▸ **REQUIRED ACTION**:
From the entries below, please gather each line containing the string "screenshot".

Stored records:
------------------------------------

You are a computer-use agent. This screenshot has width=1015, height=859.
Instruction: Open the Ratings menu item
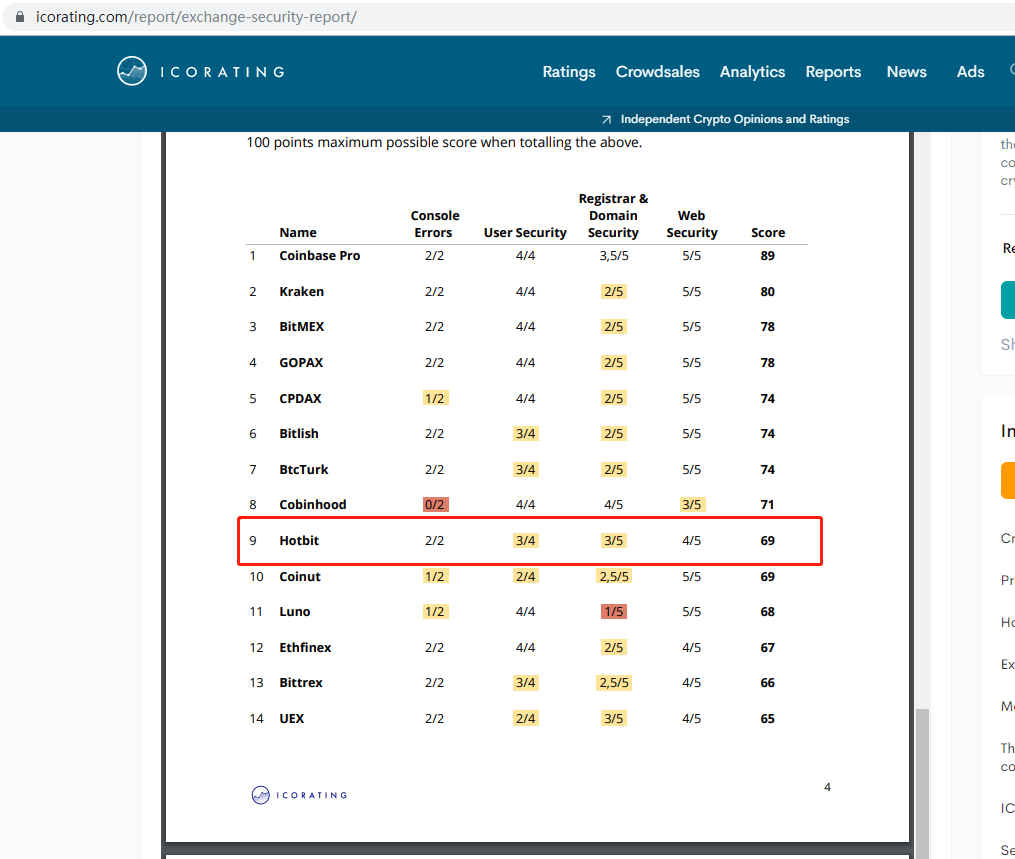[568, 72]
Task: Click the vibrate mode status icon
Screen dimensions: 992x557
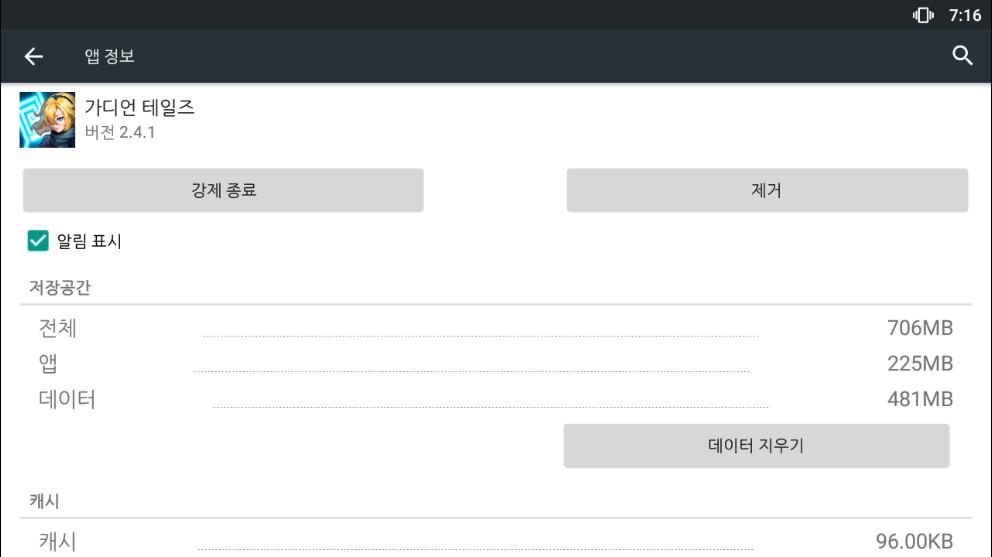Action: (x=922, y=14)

------------------------------------

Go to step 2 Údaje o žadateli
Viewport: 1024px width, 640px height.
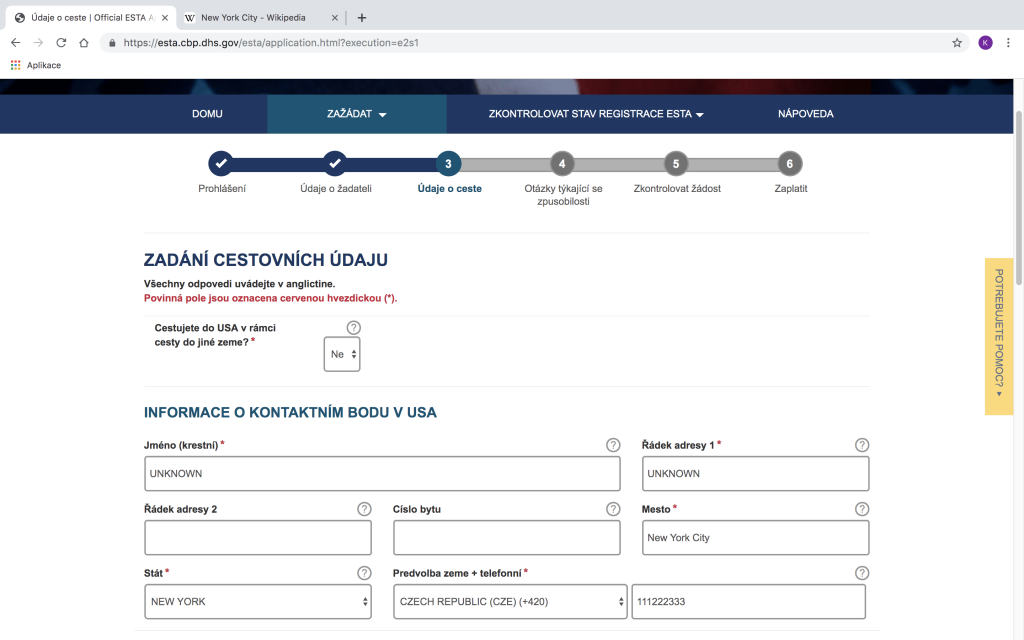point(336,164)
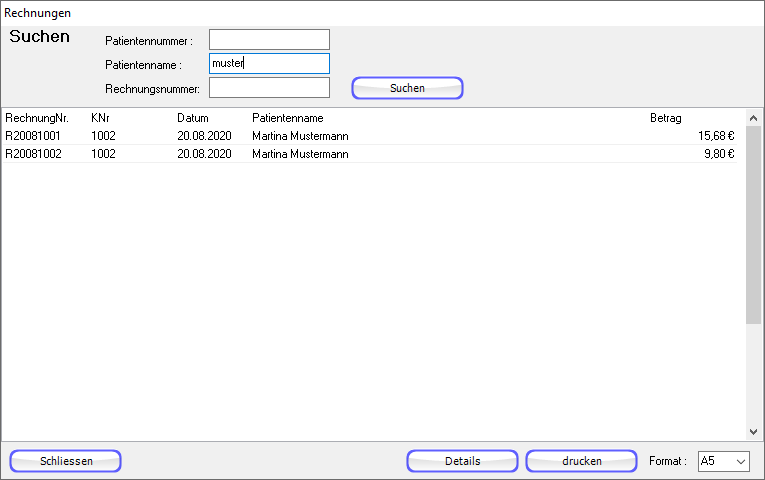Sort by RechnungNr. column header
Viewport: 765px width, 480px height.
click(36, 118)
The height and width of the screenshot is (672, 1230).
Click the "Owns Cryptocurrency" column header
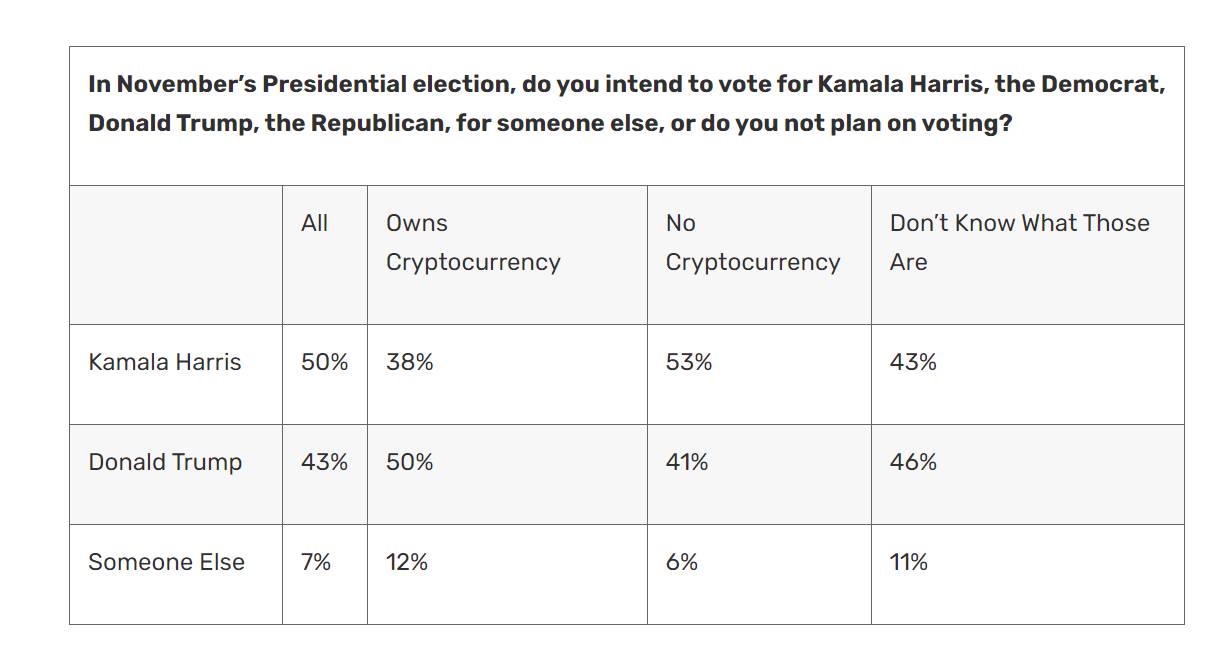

------------------------------------

▸ **OUTPUT OF THE EXERCISE**:
You are a computer-use agent. This screenshot has width=1015, height=859.
The height and width of the screenshot is (672, 1230).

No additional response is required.